Friday 21 October 2011

Blast from the past; The Crystal Maze


One of the great joys of my youth was being ill as it allowed me to stay at home and watch Nickelodeon or Cartoon Network all day.
However, there is only so much Doug or Arthur you can watch without feeling a bit sick at all the bright colours, dodgy animation and the bizarre looking characters. And so, channel hopping would begin which would eventually lead to the glorious then and but slightly less glorious now Challenge TV.

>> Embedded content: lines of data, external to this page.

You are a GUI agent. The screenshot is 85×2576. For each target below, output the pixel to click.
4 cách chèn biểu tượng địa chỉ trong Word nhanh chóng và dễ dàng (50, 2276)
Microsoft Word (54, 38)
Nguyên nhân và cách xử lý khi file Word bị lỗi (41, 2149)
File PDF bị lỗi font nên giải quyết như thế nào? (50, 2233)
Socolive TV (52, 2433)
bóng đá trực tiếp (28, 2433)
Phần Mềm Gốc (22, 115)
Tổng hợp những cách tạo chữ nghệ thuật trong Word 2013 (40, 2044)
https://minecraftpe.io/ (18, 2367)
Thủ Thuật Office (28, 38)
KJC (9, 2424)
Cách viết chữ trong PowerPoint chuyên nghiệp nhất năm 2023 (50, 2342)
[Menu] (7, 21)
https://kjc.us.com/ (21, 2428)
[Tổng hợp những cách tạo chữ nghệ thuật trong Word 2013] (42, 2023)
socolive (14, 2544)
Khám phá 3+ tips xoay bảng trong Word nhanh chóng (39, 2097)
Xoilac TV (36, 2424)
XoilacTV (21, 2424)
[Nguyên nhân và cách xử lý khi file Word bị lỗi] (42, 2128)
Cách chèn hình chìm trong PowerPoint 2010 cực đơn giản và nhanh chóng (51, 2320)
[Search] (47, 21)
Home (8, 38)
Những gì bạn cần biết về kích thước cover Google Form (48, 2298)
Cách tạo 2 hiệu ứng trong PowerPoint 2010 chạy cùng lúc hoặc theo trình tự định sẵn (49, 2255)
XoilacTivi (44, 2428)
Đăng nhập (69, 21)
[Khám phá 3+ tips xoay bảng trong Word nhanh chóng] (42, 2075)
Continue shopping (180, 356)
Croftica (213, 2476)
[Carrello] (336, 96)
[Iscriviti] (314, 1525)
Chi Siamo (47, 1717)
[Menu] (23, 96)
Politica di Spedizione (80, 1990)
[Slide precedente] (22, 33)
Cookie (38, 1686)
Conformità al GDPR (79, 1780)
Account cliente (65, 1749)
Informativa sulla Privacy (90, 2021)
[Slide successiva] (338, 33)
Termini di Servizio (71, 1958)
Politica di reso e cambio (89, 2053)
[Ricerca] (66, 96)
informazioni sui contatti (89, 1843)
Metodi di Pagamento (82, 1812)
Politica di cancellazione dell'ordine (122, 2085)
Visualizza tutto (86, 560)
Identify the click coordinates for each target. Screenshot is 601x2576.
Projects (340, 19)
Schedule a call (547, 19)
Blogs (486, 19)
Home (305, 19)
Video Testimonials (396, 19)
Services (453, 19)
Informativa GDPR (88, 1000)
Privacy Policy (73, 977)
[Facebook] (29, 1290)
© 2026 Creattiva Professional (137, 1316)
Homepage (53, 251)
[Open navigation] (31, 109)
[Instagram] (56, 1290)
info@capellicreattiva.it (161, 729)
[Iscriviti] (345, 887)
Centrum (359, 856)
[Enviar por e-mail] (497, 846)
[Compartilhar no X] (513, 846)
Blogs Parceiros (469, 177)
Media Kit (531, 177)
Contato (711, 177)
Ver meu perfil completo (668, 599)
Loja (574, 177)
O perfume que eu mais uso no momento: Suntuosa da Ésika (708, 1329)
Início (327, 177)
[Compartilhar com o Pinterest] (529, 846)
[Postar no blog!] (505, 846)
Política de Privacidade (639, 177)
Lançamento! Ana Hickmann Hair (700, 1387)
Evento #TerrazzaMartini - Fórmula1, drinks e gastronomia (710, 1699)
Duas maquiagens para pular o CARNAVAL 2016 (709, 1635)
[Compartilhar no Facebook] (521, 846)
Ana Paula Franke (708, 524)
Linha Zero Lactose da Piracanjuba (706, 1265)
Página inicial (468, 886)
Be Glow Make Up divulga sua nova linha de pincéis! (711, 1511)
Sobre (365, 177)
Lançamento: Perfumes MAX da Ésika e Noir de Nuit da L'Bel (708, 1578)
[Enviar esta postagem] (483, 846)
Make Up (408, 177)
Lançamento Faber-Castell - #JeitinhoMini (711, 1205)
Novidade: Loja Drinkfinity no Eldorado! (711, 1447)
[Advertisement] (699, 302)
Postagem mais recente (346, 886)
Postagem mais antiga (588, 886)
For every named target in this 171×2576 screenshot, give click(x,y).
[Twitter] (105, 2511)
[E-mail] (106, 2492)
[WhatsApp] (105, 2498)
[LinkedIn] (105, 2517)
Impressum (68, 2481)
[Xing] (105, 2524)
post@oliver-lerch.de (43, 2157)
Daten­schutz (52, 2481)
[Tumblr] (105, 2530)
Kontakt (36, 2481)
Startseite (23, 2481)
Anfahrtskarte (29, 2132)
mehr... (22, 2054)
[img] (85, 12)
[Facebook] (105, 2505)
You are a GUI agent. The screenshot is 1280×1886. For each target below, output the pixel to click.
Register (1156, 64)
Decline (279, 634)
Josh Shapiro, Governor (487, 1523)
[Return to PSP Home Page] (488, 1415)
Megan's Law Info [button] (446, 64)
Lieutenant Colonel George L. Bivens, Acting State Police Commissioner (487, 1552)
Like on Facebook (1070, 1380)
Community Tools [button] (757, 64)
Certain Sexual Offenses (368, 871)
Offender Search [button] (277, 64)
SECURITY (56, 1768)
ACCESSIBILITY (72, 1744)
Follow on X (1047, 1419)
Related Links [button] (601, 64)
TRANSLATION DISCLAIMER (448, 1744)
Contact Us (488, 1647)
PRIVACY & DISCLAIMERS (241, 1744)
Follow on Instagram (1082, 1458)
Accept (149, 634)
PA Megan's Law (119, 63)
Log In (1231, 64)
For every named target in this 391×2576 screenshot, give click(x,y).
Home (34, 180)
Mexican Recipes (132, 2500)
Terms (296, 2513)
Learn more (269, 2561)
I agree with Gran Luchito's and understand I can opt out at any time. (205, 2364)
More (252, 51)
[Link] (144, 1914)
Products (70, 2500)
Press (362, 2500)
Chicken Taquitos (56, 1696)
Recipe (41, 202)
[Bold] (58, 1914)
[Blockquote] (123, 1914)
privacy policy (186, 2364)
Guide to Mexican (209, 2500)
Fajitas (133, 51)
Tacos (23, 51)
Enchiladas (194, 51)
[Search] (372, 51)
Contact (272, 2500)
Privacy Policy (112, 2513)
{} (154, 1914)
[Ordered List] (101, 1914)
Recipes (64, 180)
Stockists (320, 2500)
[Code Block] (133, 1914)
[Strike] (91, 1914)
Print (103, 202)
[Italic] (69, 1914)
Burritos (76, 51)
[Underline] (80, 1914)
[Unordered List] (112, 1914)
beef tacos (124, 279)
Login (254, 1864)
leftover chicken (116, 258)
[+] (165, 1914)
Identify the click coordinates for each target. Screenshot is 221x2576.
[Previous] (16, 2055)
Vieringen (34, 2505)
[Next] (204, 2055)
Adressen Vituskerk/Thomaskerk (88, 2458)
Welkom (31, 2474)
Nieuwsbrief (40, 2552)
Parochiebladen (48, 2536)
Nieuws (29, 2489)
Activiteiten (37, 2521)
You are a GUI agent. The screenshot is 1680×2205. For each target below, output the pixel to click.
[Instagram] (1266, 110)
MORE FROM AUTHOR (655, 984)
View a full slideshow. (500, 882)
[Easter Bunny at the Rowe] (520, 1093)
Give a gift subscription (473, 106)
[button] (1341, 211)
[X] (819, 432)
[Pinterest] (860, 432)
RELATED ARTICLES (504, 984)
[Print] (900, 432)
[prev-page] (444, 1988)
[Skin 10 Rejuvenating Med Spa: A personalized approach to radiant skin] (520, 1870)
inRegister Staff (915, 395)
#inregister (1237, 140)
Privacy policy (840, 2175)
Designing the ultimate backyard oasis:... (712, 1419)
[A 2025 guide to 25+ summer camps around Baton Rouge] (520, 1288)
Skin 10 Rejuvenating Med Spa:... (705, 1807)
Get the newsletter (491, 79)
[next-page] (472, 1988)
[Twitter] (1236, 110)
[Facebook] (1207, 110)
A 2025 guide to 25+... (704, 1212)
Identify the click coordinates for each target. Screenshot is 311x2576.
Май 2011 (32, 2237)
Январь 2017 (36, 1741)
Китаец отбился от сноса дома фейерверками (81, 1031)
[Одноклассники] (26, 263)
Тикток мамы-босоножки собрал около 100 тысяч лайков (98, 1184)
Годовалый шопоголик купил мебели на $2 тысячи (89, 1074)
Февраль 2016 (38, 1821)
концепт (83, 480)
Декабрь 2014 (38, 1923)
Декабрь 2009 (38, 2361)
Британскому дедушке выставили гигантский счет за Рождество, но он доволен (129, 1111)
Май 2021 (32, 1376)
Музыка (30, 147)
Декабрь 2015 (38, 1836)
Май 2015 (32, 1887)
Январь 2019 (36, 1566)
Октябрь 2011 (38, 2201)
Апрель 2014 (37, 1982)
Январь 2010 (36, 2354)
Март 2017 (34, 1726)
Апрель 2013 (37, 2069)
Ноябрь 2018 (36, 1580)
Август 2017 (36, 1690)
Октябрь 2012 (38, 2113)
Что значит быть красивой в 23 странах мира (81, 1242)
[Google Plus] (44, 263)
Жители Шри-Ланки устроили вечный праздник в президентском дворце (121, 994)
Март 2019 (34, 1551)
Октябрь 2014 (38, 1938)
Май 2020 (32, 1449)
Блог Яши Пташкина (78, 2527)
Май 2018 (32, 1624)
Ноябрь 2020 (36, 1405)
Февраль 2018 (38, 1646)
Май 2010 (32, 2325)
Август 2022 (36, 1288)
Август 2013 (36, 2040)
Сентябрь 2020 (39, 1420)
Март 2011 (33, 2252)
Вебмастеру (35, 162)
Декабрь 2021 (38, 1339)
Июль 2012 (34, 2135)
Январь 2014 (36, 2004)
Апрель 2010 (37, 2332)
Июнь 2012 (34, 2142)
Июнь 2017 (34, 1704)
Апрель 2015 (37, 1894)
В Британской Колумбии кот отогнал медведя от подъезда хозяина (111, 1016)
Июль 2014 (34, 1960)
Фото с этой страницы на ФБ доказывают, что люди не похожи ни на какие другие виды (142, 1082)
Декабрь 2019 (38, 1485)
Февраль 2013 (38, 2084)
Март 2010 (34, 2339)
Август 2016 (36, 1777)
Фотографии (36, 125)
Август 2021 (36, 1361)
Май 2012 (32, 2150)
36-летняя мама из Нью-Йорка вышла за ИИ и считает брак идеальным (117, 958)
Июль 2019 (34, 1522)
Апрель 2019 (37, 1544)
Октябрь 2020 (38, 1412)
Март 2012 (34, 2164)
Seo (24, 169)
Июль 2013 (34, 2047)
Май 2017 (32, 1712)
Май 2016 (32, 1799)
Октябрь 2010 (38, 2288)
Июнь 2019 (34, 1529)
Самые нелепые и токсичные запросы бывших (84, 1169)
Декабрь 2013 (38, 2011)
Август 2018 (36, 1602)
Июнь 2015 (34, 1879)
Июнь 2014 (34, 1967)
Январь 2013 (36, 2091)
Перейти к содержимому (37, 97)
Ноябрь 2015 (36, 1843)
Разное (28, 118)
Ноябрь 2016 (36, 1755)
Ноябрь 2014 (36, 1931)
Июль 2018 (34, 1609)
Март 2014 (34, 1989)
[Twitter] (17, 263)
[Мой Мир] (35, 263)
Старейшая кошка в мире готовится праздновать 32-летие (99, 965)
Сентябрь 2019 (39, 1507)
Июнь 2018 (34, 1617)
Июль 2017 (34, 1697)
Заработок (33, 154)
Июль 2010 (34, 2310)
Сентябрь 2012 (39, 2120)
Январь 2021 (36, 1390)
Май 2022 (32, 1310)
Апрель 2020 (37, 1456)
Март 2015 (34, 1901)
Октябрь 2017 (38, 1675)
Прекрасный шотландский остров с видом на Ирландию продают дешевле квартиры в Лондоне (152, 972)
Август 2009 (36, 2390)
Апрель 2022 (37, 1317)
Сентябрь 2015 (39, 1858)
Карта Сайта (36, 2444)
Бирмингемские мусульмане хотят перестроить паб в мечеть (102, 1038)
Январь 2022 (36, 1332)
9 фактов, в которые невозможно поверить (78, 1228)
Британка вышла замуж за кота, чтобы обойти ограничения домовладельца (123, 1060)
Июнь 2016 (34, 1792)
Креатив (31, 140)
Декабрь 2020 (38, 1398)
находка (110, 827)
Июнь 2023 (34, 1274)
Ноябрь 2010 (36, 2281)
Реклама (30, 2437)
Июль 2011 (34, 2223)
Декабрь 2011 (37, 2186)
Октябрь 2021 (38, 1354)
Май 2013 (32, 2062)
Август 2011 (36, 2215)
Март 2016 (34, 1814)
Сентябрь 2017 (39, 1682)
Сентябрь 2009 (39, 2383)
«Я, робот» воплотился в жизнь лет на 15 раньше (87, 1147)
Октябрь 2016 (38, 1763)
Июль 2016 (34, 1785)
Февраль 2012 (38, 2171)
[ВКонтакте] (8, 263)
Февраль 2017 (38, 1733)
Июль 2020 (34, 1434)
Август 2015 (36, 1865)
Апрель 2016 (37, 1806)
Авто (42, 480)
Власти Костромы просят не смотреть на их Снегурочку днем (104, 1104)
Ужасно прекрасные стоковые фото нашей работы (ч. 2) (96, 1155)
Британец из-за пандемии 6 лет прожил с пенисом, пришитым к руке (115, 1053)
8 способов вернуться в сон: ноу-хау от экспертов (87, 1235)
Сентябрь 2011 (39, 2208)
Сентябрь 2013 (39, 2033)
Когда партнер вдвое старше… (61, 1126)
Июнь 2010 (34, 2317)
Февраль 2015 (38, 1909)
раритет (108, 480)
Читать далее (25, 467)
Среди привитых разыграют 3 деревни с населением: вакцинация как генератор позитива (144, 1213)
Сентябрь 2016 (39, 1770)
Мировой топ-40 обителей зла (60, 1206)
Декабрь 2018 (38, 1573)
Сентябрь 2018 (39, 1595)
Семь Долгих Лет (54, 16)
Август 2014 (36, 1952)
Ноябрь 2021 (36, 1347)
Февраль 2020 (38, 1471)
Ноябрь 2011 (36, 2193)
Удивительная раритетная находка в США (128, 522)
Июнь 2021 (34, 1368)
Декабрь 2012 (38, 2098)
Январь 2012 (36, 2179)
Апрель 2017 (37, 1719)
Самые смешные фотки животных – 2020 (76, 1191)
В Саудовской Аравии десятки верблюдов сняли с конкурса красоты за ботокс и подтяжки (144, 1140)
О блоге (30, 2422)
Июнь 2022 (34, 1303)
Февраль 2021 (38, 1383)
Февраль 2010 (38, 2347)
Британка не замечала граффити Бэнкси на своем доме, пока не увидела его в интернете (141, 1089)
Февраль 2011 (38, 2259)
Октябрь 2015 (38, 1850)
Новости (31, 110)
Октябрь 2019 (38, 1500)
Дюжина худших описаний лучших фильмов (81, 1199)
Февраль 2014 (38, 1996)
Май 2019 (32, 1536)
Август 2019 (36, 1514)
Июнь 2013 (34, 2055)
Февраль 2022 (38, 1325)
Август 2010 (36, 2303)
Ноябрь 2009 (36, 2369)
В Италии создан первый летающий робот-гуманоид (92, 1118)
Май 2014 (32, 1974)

I can’t pinpoint the first time I watched The Crystal Maze but it was probably before the turn of the century and I was, to an extent, terrified of it. A creepy fortune telling woman, people getting locked in small rooms for either failing some pretty basic challenges or failing at games tantamount to torture and Richard O’Brien all probably contributed to this.
But minor peril never really hurt anyone and thus, The Crystal Maze became my entertainment of choice when I was ill and off school right up until the very moment the Playstation 2 arrived in my life.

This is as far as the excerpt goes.